Warum kommt es eigentlich zu einer negativen Bewertung von Mischkonflikten? Eine wichtige Rolle spielt die Haltung, die man zueinander einnimmt. Bei Aufgabenkonflikten werden Meinungen kritisiert, aber die Interaktionspartner nehmen eine affiliative, also einander zugewandte, freundliche Haltung ein. Im Gegensatz dazu werden bei Mischkonflikten Meinungen kritisiert und die Interaktionspartner:innen haben neben der aufgabenbezogenen Meinungsverschiedenheit zusätzlich eine antagonistische Haltung zueinander. „Menschen fühlen sich in Mischkonflikten weniger respektiert als bei reinen Aufgabenkonflikten und das führt zu einem verstärkt negativen Gefühl. Und diese emotionalen Konsequenzen beeinflussen dann wiederum die Leistung, die nach einem Konflikt erbracht werden kann.“

Was Heidi Mauersberger noch interessiert hat, ist, inwieweit emotionales Mimikry (definiert als das Nachahmen der Emotionen anderer) die soziale Interaktion in Konflikten beeinflusst. Mimikry findet automatisch und unbewusst statt und eher dann, wenn Menschen eine affiliative Haltung zueinander einnehmen. Menschen unterschieden sich in dem Ausmaß, in dem sie das Gegenüber während Aufgaben- und Mischkonflikten mimen. „Im Einklang mit unseren Erwartungen zeigten die Ergebnisse, dass Mimikry sowohl die Evaluation eines reinen Aufgaben- sowie eines Mischkonflikts beeinflusst. Reine Aufgabenkonflikte werden positiver, Mischkonflikte hingegen negativer beurteilt je mehr Mimikry während des Konflikts stattfand“, sagt die Forscherin, deren aktuelle Forschungsfragen sich auch mit Einflüssen auf und den Folgen des emotionalen Mimikrys beziehen.   

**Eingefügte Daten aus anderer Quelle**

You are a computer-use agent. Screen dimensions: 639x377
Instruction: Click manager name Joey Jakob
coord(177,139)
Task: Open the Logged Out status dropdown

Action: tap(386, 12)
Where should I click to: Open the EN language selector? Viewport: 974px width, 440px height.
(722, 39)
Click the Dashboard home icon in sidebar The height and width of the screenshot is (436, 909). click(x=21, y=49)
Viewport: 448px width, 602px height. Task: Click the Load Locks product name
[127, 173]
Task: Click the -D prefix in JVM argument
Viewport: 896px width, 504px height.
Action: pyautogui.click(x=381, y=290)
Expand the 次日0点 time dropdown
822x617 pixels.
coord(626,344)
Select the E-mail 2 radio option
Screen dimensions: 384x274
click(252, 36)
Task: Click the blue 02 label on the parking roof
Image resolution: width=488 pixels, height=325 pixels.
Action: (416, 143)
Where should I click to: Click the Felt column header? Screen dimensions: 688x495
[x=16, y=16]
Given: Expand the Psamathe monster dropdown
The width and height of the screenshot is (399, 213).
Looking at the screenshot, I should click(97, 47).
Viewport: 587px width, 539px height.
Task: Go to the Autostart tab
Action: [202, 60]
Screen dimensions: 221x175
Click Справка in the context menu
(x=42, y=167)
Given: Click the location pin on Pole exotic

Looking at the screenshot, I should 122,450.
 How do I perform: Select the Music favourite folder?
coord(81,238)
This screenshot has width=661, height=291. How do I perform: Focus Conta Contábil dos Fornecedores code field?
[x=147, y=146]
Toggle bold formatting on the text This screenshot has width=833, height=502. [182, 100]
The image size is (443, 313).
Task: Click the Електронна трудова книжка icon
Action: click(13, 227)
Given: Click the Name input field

Eine wichtige Frage war auch, ob es Mechanismen gibt, die die negativen Folgen von Mischkonflikten abschwächen. Dafür untersuchte Mauersberger, inwiefern kognitive Interventionen zur Modifikation der Konfliktbewertung stresspuffernd wirken. „Die Umbewertungs-Intervention zeigt sich als wirksam – allerdings nur für Personen, die diese Strategie kennen und in ihrem tagtäglichen Leben nutzen.“ Dies deutet darauf hin, dass es sinnvoll sein kann, Trainings zu konzipieren, in denen Emotionsregulationsstrategien eingeführt und geübt werden, sodass diese zukünftig noch stringenter von mehr Arbeitnehmer:innen in stressigen Situationen am Arbeitsplatz eingesetzt werden.

Publikation

Heidi Mauersberger: „The Dynamics of Workplace Conflicts. The Unfolding of Task Conflicts and Possibilities to Counteract Their Negative Effects”; nachzulesen auf dem edoc-Server der HU.